# Selected extract:
[Start of section]

Please list the current duties and responsibilities of a
CFO employment agreement
Answers
The duties are numerous but to get it started...
Forecast cash.
Establish daily bank reconciliations (may not need daily)
Review payables.
Review collections.
Review any debt agreements.
Review capital expenditures.
Establish metrics.
Create sales report.
Create monthly
Review insurance policies.
Revise management reports.
Review finance policies.
Create budgeting/forecasting process.
Benefits/comp - medical/dental/401k/etc, base + bonus and equity
CFO usually reports to CEO.
A good way to get an idea about the compensation and benefits packages of public company CFOs is to search the SEC files for companies you believe are comps. to your company. SEC rules require the filing of material contracts . You can search a company's SEC files for that contract ( the contract will almost certainly be an exhibit to a registration statement , usually Form S-1 , a Form 10K or a Form 8K (if one was filed when the CFO was hired). I would start by looking at the list of exhibits to a company's last 10K. That list should include the CFO's employment agreement and the name and date of the filing in which the contract was originally filed. Also a summary of the terms of the contract should be contained in the "executive compensation "section of either the company's 10K or Proxy Statement.The duties of the CFO should also be spelled out there, but this information often is generic.
If I were to sign a contract to be a CFO, do I want all the duties listed?
That could be limiting the job or expanding it. Based on verbiage it could be cause for dismissal.
I would not want the job description to be anything other than CFO or additional qualifiers about Standard Practices of a CFO.
Since there are no code of ethics (other than legal requirements [more for listed companies]) I would shy away from clauses that talk about this.
As for compensation, reporting it all depends on what you as the CEO wants (most, but not all CFO's report to the CEO, some to the COO, very few directly to the Board; assuming there is no PE or VC onboard, then most report to them and the CEO, since they are the Board).
I would add in selecting data from SEC filings, pick those with similar size revenue and industry. These are two key variables highly correlated with compensation levels for executives. Hope this helps.
As the others mentioned, the SEC filings will give you a good placeholder for compensation. As it relates to duties and responsibilities, an essential read for finding out what really matters is IBM’s 2013 Global C Suite Study (particularly the extraction related to CFOs.) They interviewed 576 CFOs (102 in North America) and came away with tremendous insights.
The first crucial insight regarding superior CFOs was identifying what they termed “Value Integrators” . These were CFOs who excelled in 4 distinct areas: Performance Optimization, Predictive Insights, Enterprise
The second crucial insight had to do with further drilling down into the performance of “Value Integrators”. They found a subset of superstars they called “Performance Accelerators”. As good as the Value Integrators were, this group was significantly better. Although neck-in-neck in terms of efficiency, these Performance Accelerators blew past them in 11 areas. That’s what differentiated the top CFOs from everyone else.
I highly recommend going to their website and digesting this report. You can find the link at the bottom of their homepage (www.ibm.com) under ‘Information For >> C-suite executives’.

[End of section]

# Dataset excerpt:
[Start of section]

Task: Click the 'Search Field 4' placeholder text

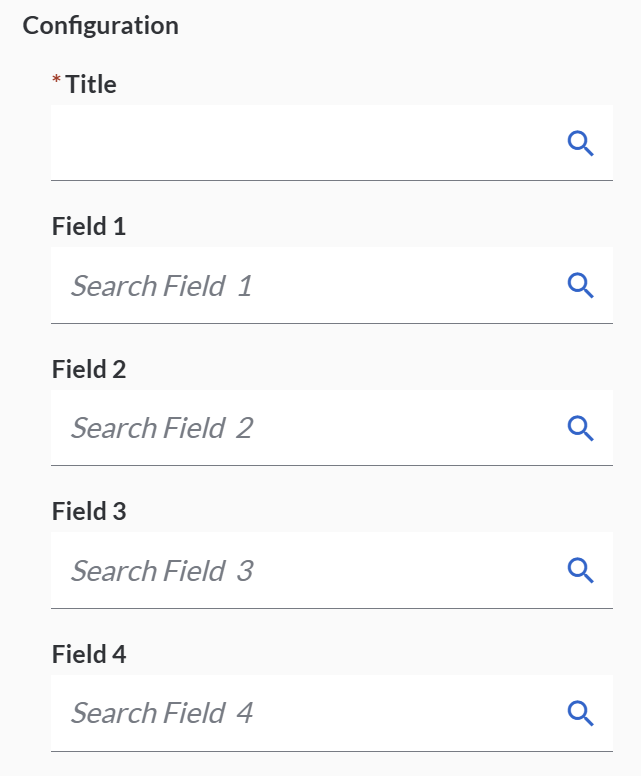Action: [161, 713]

[End of section]

# Your instructions:
According to the CFO employment agreement discussion, how many CFOs were interviewed for IBM's 2013 Global C Suite Study?

# Completed task:
576 CFOs, 102 of them in North America.